§ WHAT YOU NEED TO DO
Count the lines below that contain the word "window". Give only the number.

[Data excerpts]
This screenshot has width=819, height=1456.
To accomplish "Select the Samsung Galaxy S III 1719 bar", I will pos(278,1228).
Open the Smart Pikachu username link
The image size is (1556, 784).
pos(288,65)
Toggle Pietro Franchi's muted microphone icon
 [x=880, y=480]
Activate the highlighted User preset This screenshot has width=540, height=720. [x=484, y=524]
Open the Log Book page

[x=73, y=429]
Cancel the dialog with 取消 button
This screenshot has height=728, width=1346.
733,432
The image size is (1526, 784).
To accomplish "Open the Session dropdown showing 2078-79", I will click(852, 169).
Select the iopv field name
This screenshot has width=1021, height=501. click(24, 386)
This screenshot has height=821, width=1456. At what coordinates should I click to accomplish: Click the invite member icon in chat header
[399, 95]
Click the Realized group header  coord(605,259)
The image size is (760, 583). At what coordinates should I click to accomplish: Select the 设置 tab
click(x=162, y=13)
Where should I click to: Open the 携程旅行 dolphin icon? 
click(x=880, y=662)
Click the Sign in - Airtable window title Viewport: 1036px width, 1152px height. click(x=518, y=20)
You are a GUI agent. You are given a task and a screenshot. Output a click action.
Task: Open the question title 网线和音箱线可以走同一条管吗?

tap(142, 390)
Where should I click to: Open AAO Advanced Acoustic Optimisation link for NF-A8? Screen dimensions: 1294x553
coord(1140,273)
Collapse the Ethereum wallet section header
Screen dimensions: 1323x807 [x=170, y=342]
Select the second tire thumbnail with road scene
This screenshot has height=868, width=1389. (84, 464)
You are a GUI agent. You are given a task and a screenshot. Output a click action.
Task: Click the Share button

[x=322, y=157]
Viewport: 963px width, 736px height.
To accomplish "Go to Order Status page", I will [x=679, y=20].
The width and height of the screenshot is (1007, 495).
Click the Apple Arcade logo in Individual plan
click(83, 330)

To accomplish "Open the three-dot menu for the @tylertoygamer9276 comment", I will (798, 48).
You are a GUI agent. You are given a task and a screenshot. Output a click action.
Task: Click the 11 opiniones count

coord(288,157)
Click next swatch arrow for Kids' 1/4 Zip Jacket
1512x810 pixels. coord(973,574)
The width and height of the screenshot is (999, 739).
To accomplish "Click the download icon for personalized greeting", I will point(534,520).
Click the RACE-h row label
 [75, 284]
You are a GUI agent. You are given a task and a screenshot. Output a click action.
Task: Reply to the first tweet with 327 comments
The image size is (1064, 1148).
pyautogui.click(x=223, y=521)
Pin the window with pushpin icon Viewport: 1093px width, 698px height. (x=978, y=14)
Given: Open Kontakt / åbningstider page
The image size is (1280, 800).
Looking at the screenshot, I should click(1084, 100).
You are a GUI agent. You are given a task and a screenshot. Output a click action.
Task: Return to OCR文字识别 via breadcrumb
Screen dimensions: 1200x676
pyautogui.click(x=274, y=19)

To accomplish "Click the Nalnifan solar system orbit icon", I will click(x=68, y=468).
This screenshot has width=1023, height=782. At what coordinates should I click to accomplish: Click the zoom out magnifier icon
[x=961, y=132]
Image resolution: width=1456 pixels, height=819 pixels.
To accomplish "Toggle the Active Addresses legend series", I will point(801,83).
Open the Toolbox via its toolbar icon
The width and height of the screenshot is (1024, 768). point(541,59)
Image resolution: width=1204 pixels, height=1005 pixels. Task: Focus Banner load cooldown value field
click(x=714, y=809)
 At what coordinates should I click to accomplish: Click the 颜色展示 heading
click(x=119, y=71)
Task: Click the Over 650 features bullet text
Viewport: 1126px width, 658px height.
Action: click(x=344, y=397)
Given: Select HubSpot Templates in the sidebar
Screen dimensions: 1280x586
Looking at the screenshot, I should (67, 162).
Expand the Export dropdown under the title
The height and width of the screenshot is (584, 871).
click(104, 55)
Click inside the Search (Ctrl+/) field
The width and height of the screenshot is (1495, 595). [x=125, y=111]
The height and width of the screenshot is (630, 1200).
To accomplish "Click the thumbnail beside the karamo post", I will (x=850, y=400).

§ ANSWER SECTION
2